**TEXTO PROPORCIONADO:**
LECTURAS OBLIGATORIAS

Aún recuerdo la tarde en que la profesora de castellano se volvió a la pizarra y escribió las palabras prueba, próximo, viernes, madame, Bovary, Gustave, Flaubert, francés. Con cada palabra crecía el silencio y al final solamente se oía el triste chirrido de la tiza. Por entonces ya habíamos leído novelas largas, casi tan largas como Madame Bovary, pero esta vez el plazo era imposible: teníamos apenas una semana para enfrentar una novela de cuatrocientas páginas. Comenzábamos a acostumbrarnos, sin embargo, a esas sorpresas: acabábamos de entrar al Instituto Nacional, teníamos doce o trece años, y ya sabíamos que en adelante todos los libros serían largos.
Así nos enseñaron a leer: a palos. Todavía pienso que los profesores no querían entusiasmarnos sino disuadirnos, alejarnos para siempre de los libros. No gastaban saliva hablando sobre el placer de la lectura, tal vez porque ellos habían perdido ese placer o nunca lo habían experimentado realmente: se supone que eran buenos profesores, pero en ese tiempo ser bueno era poco más que saberse los manuales.
Como en el poema de Nicanor Parra, los profesores nos volvían locos con preguntas que no iban al caso. Pero al poco tiempo ya conocíamos sus trucos o teníamos trucos propios. En todas las pruebas, por ejemplo, había un ítem de identificación de personajes, que incluía puros personajes secundarios: cuanto más secundario fuera el personaje mayor era la posibilidad de que nos preguntaran por él, así que memorizábamos los nombres con resignación y también con la alegría de cultivar un puntaje seguro.

**QUÉ SE PIDE:**
A. Transcribe, por favor, el fragmento del texto proporcionado que comienza con las palabras "Como en el poema" y termina con "un puntaje seguro.".
B. Indica si cada afirmación concuerda con el texto proporcionado y respalda cada respuesta (sí o no) con las palabras exactas del texto que la deciden: (i) La profesora escribió en la pizarra el nombre de Gustave Flaubert. (ii) Los alumnos disponían de un mes para leer la novela. (iii) El ítem de identificación de personajes incluía sobre todo a los protagonistas.
C. Según el texto proporcionado, ¿cuántas páginas tenía la novela que debían leer para la prueba?

**DATOS PROPORCIONADOS:**
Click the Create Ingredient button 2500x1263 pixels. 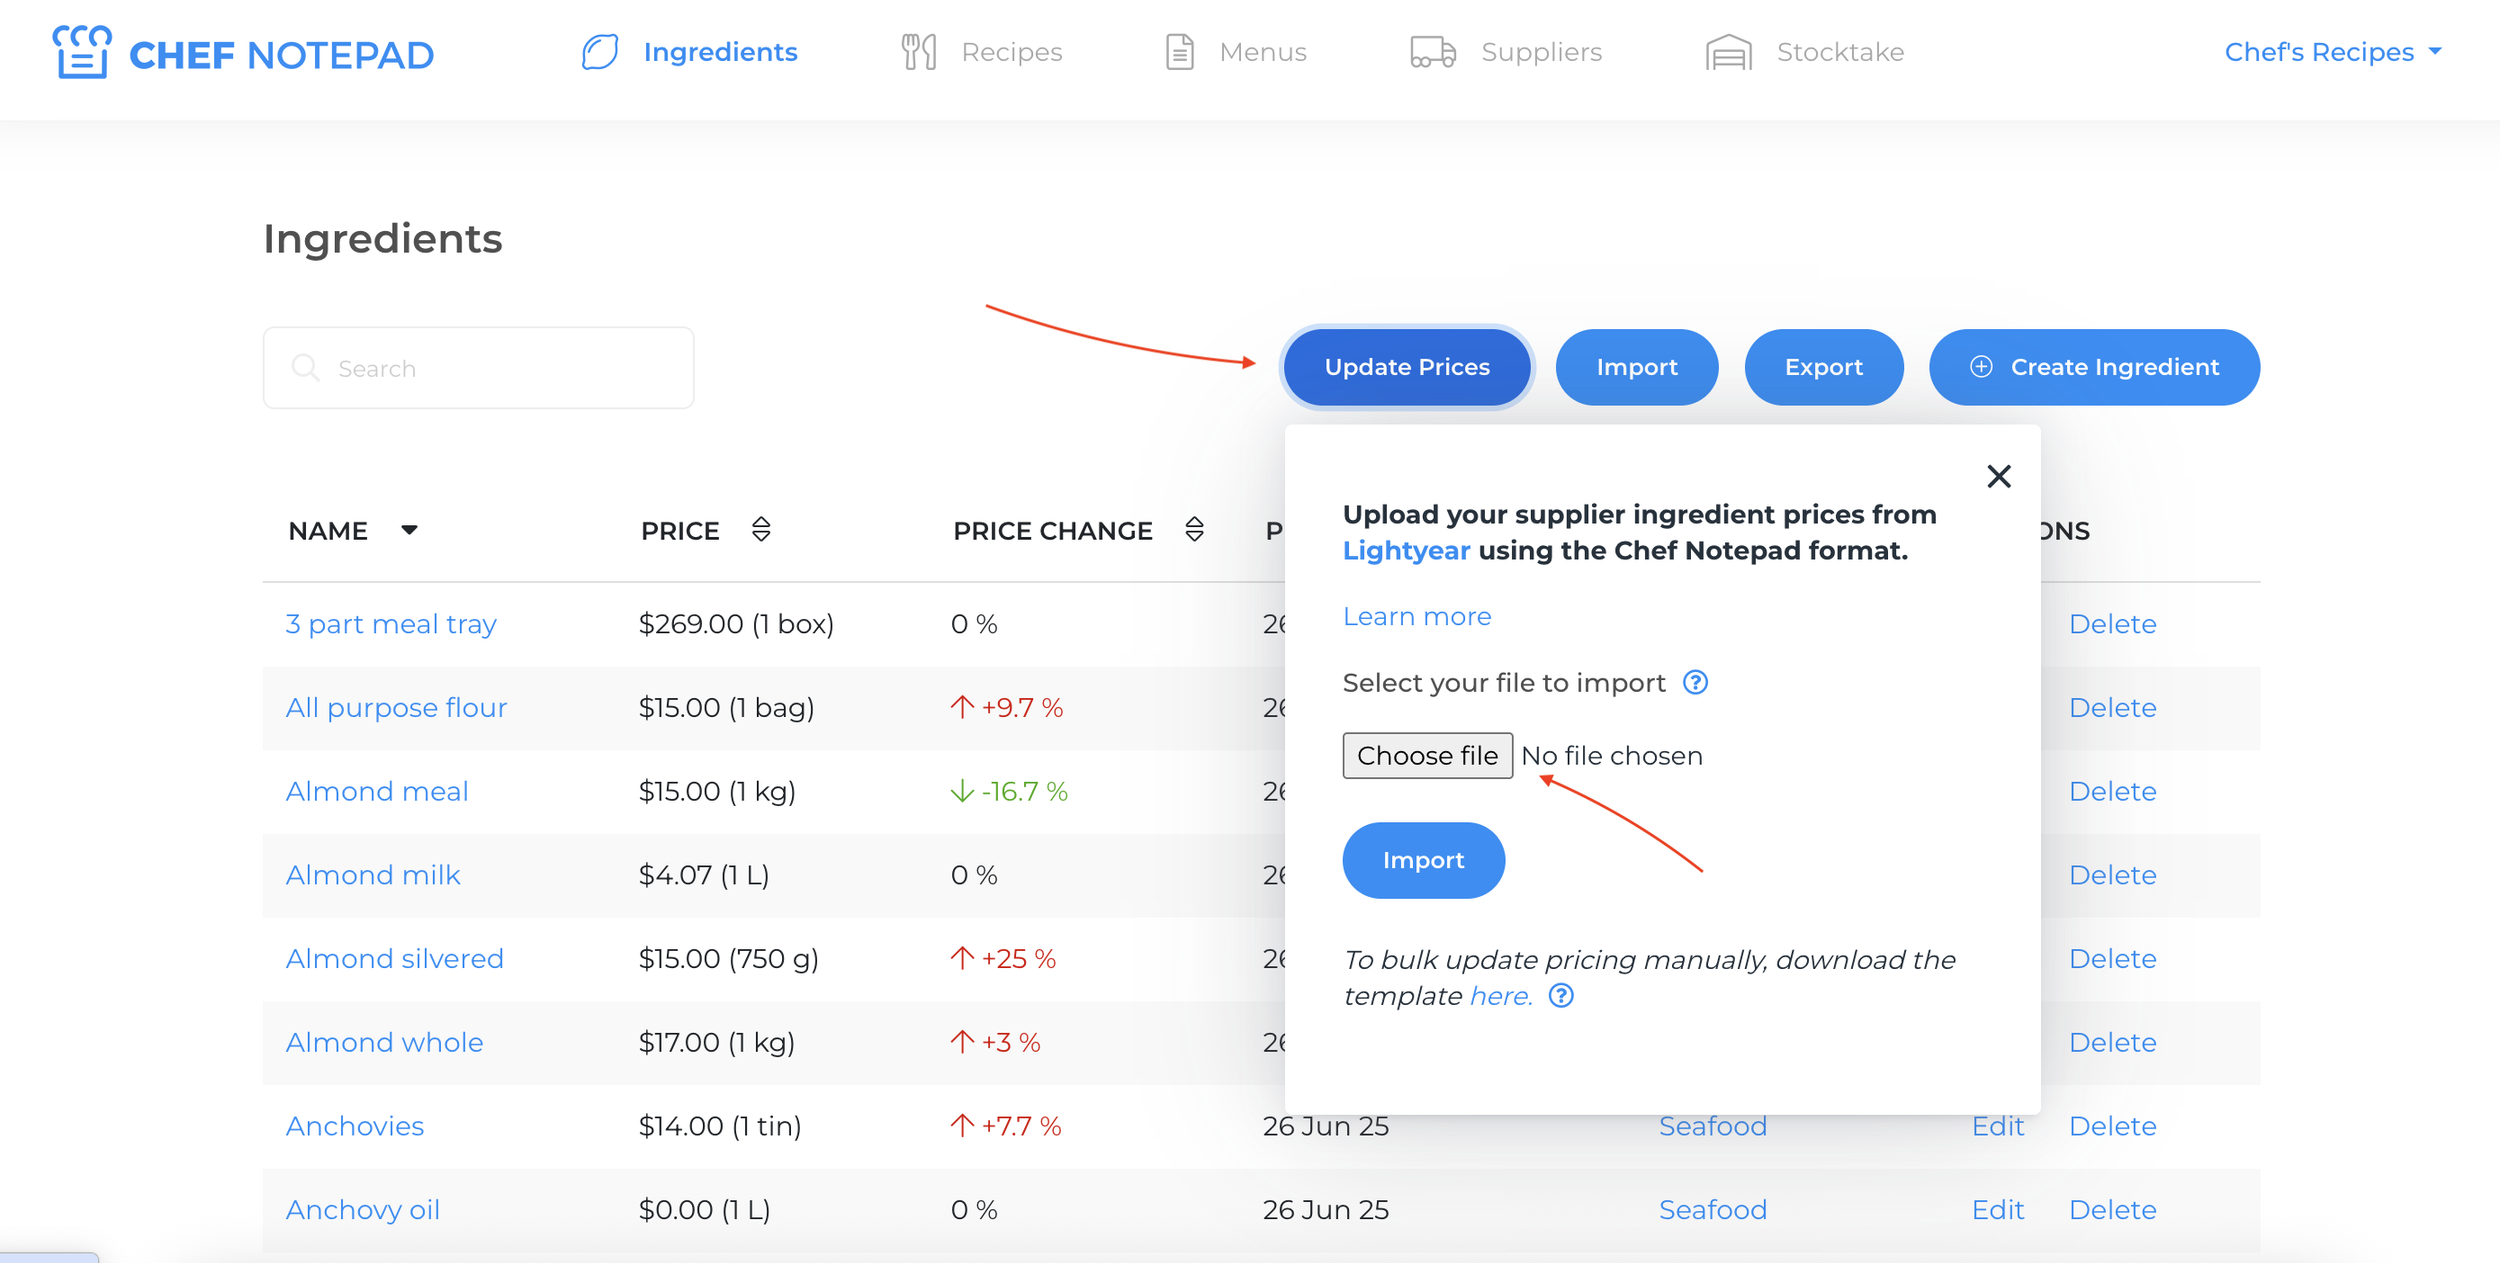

**SOLUCIONES:**
A.
Como en el poema de Nicanor Parra, los profesores nos volvían locos con preguntas que no iban al caso. Pero al poco tiempo ya conocíamos sus trucos o teníamos trucos propios. En todas las pruebas, por ejemplo, había un ítem de identificación de personajes, que incluía puros personajes secundarios: cuanto más secundario fuera el personaje mayor era la posibilidad de que nos preguntaran por él, así que memorizábamos los nombres con resignación y también con la alegría de cultivar un puntaje seguro.

B.
(i) Sí: «escribió las palabras prueba, próximo, viernes, madame, Bovary, Gustave, Flaubert, francés».
(ii) No: «teníamos apenas una semana para enfrentar una novela de cuatrocientas páginas».
(iii) No: «incluía puros personajes secundarios».

C. Cuatrocientas páginas.